START Input for this task

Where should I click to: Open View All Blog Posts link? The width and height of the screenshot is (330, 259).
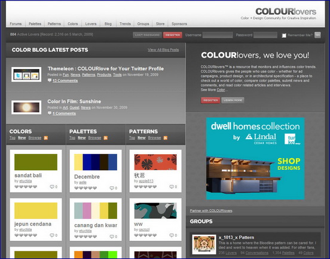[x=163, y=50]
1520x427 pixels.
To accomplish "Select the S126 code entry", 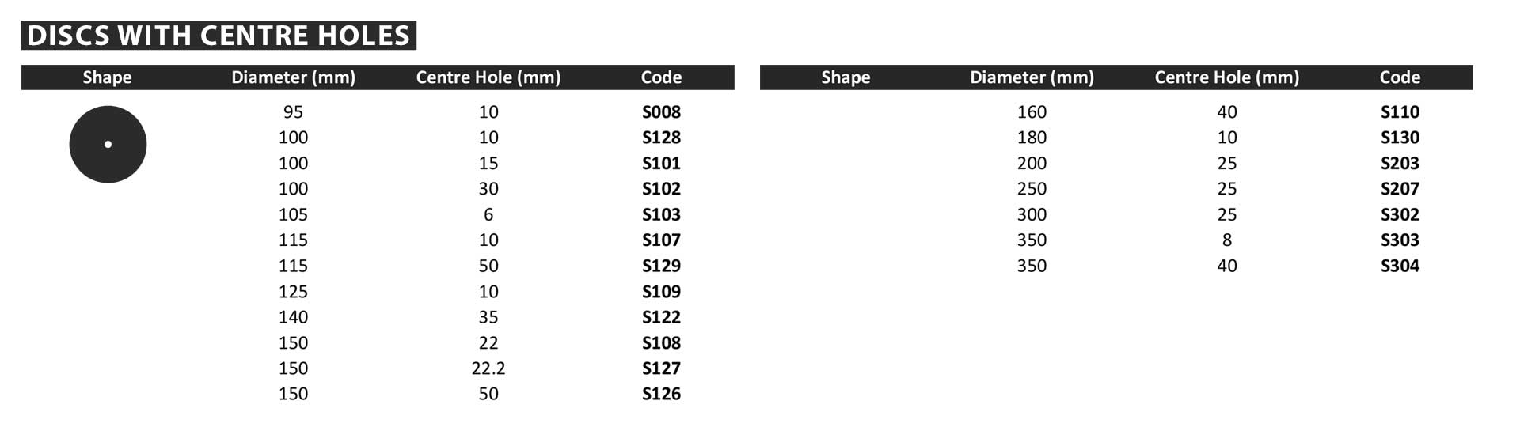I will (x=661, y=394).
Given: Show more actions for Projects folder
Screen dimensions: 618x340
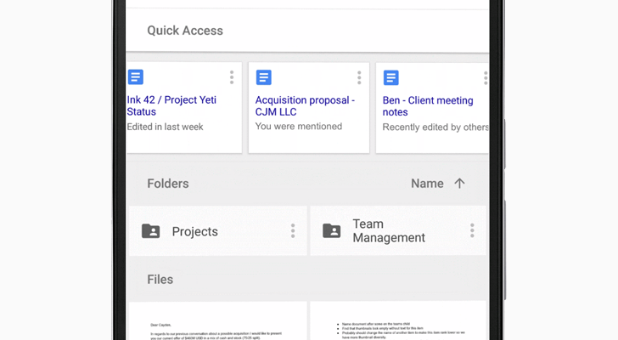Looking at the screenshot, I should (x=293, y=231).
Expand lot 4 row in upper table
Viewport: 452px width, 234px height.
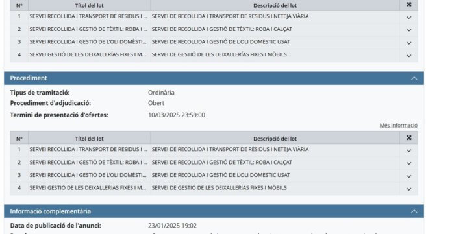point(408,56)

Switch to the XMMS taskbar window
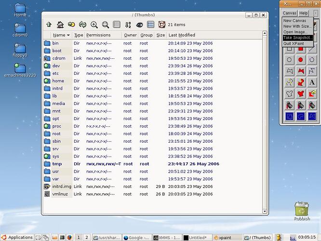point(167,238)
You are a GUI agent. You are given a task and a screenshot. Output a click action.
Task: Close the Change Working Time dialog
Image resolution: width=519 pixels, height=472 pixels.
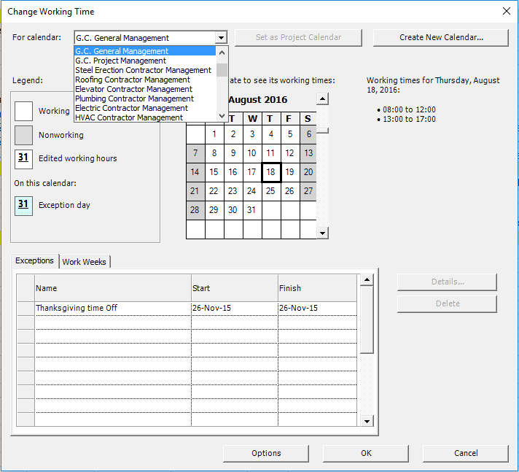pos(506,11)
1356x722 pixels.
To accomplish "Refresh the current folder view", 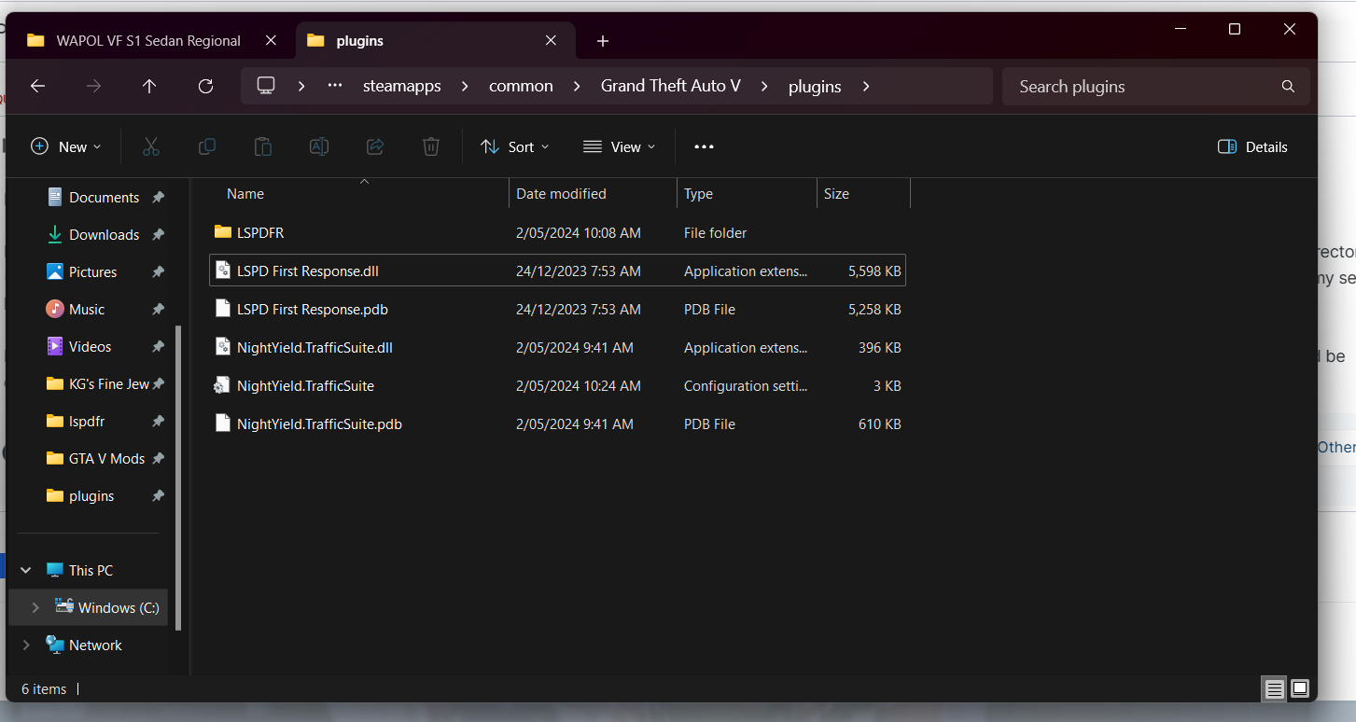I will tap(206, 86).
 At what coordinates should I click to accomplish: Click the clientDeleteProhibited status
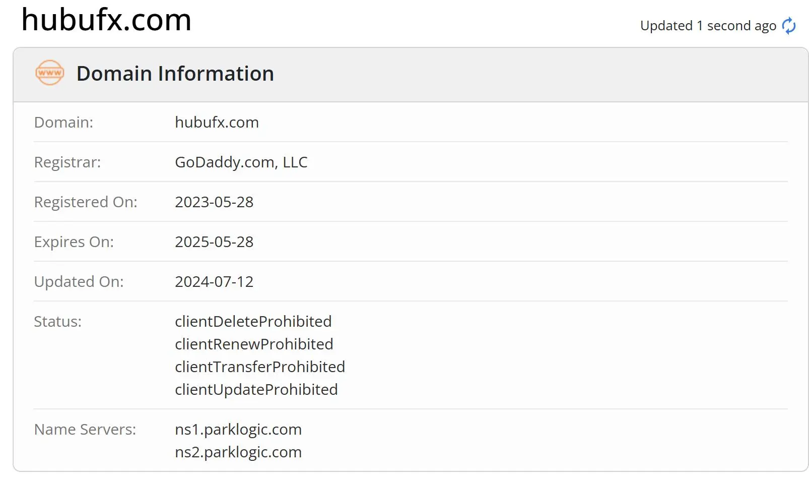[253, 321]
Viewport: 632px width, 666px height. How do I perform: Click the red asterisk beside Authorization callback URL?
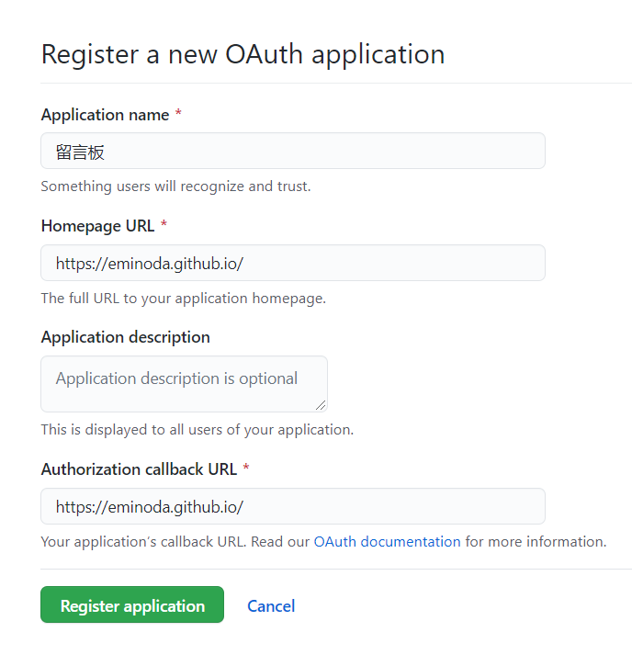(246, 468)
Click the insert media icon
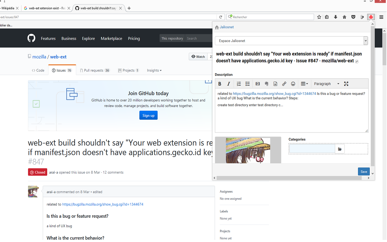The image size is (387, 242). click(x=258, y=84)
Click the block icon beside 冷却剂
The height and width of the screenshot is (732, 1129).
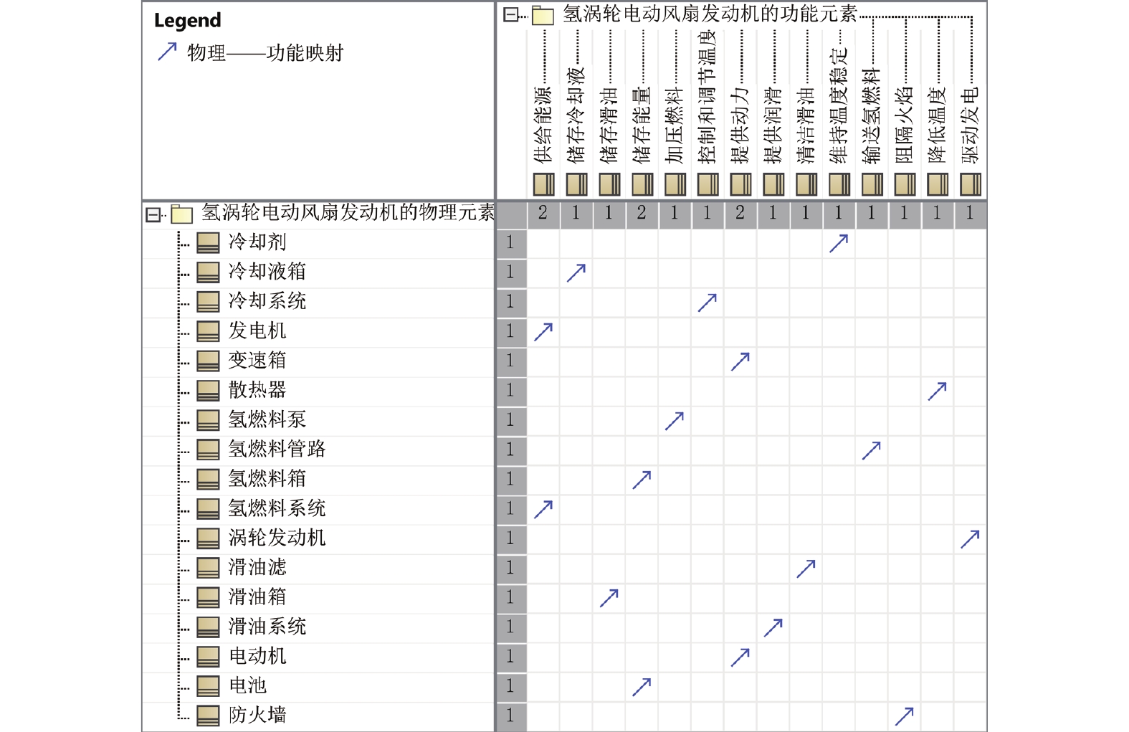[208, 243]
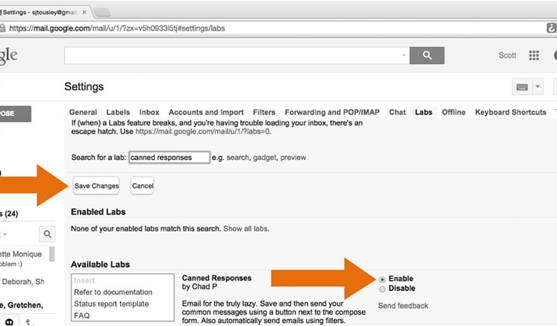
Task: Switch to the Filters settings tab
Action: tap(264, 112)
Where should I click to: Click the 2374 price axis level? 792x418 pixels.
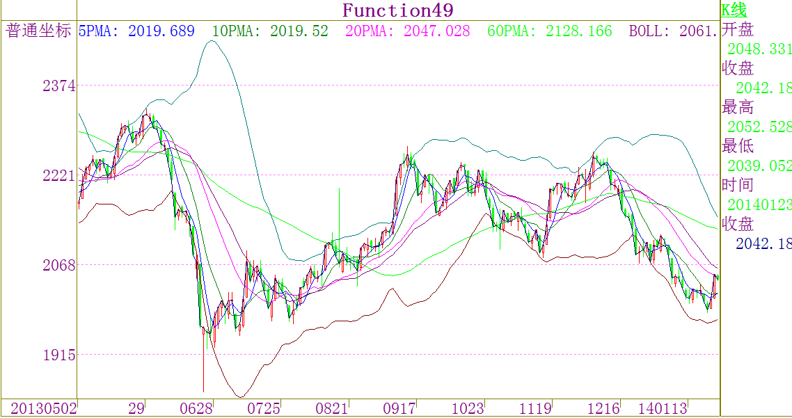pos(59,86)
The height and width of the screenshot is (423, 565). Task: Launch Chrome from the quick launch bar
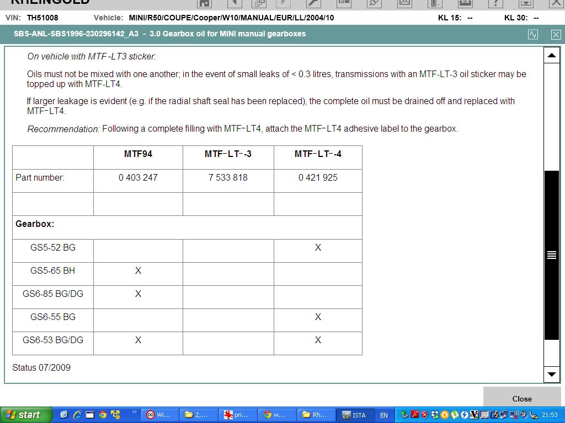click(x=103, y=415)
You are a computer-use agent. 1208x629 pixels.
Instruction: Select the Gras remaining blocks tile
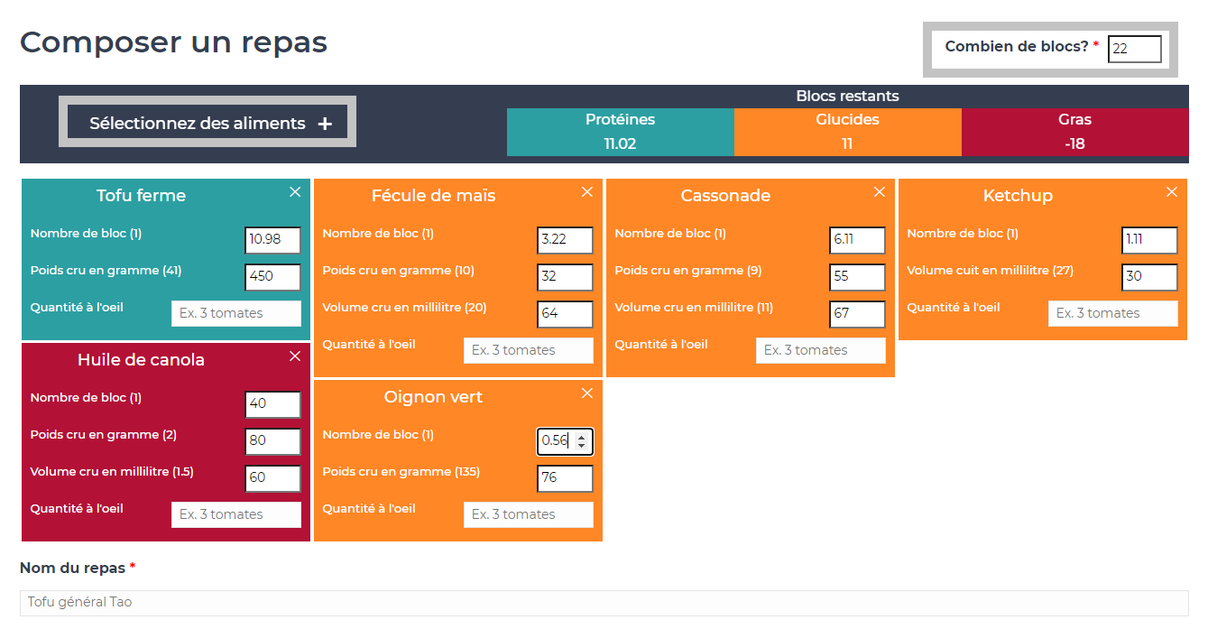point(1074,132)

END Input for this task

### Task objective
Your answer must be only the lines from the one that holds "You are a computer-use" to the end of the listing, each restated word for word, with both ends kept and pictures left out.

### Task answer
You are a computer-use agent. 1208x629 pixels.
Instruction: Select the Gras remaining blocks tile
point(1074,132)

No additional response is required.